*Task objective*:
Filter the data below, keeping each line that contains the string "Given".

══ Data rows

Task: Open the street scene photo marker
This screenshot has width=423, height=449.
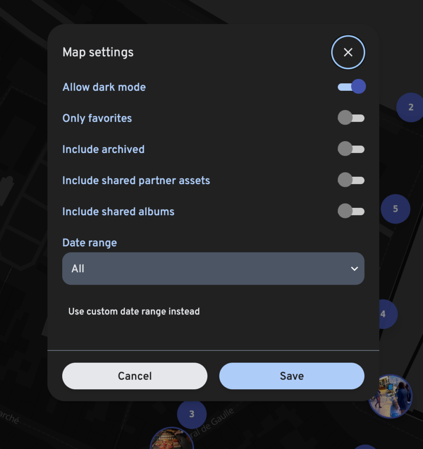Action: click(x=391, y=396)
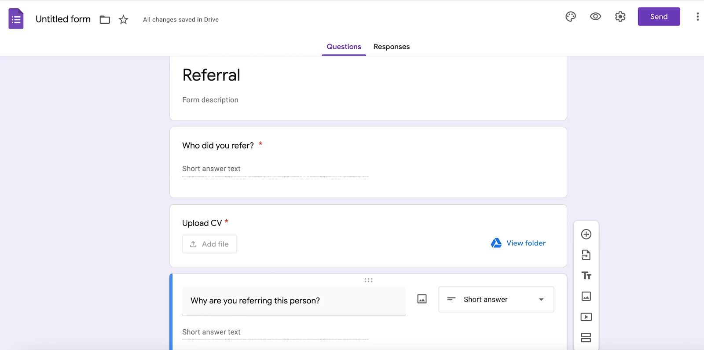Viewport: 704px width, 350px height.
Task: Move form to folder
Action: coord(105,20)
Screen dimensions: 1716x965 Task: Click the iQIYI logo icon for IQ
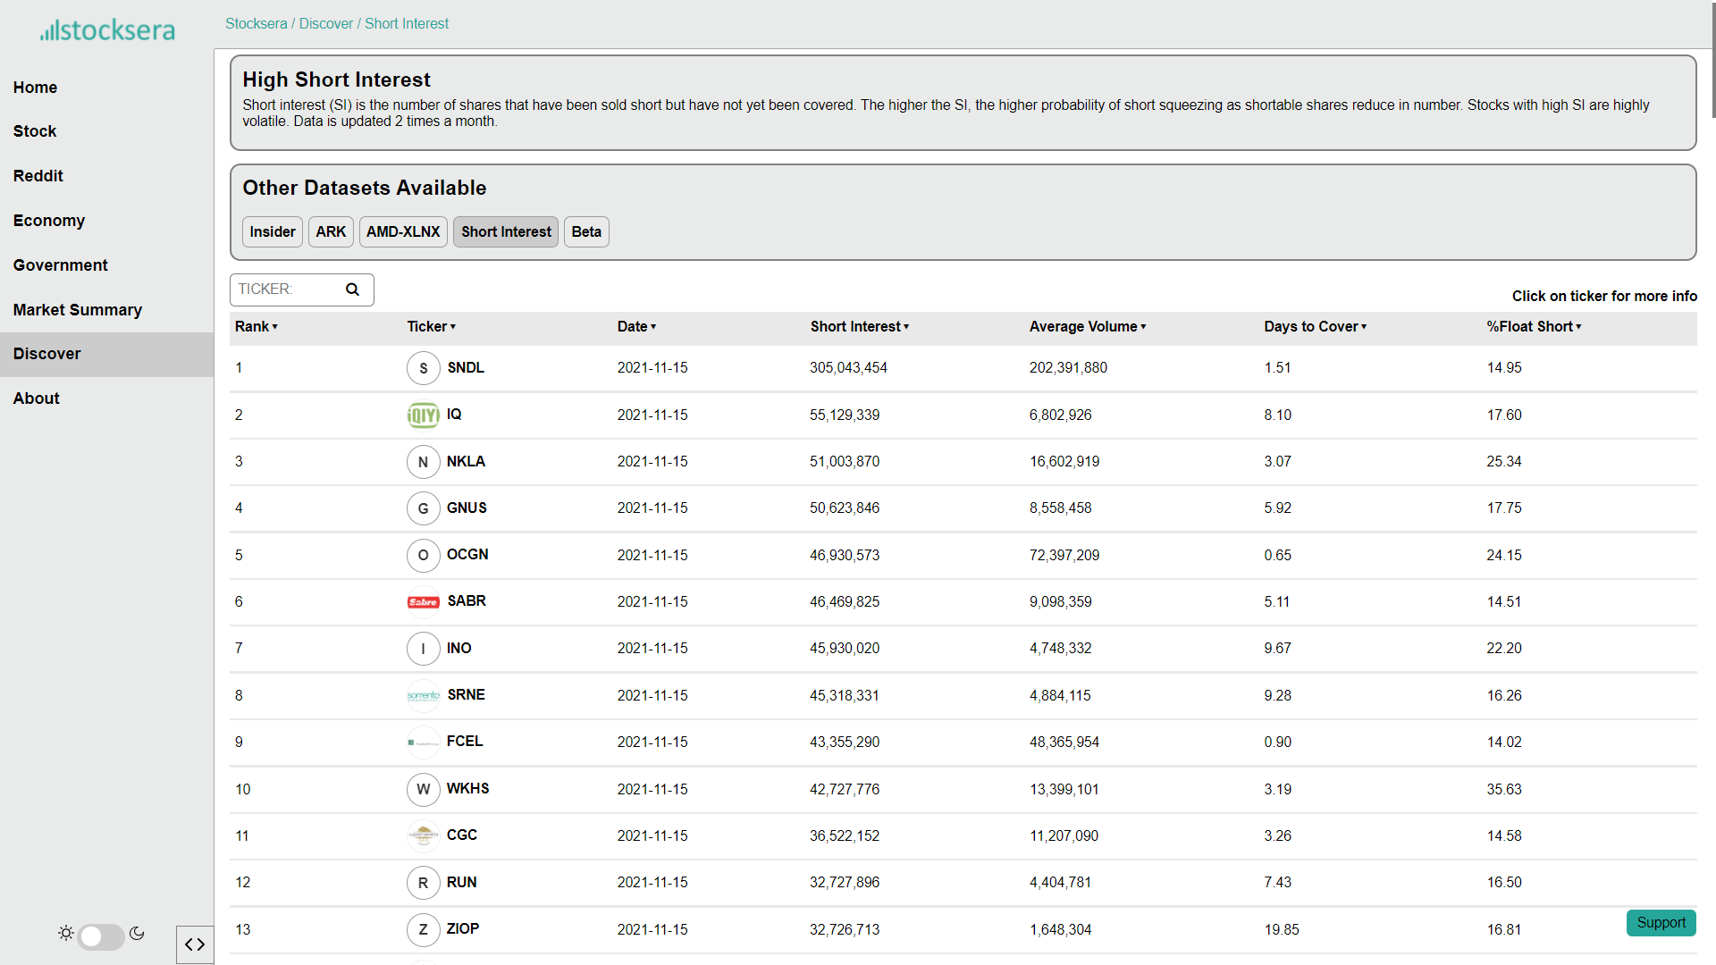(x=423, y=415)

════
══ Data rows

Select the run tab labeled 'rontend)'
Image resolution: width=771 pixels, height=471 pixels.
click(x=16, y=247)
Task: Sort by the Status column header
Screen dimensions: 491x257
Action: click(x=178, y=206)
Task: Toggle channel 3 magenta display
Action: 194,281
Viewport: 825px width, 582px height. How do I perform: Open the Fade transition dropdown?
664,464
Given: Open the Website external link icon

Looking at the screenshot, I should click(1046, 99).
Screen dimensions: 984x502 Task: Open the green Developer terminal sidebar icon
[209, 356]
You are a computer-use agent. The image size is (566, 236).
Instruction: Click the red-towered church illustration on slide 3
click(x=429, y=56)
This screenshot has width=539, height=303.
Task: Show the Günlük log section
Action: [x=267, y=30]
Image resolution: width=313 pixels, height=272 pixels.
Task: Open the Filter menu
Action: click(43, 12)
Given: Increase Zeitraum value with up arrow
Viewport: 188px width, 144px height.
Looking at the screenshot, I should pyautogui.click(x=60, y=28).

════

*Exercise answer*:
Given: Open the Website external link icon
Given: Increase Zeitraum value with up arrow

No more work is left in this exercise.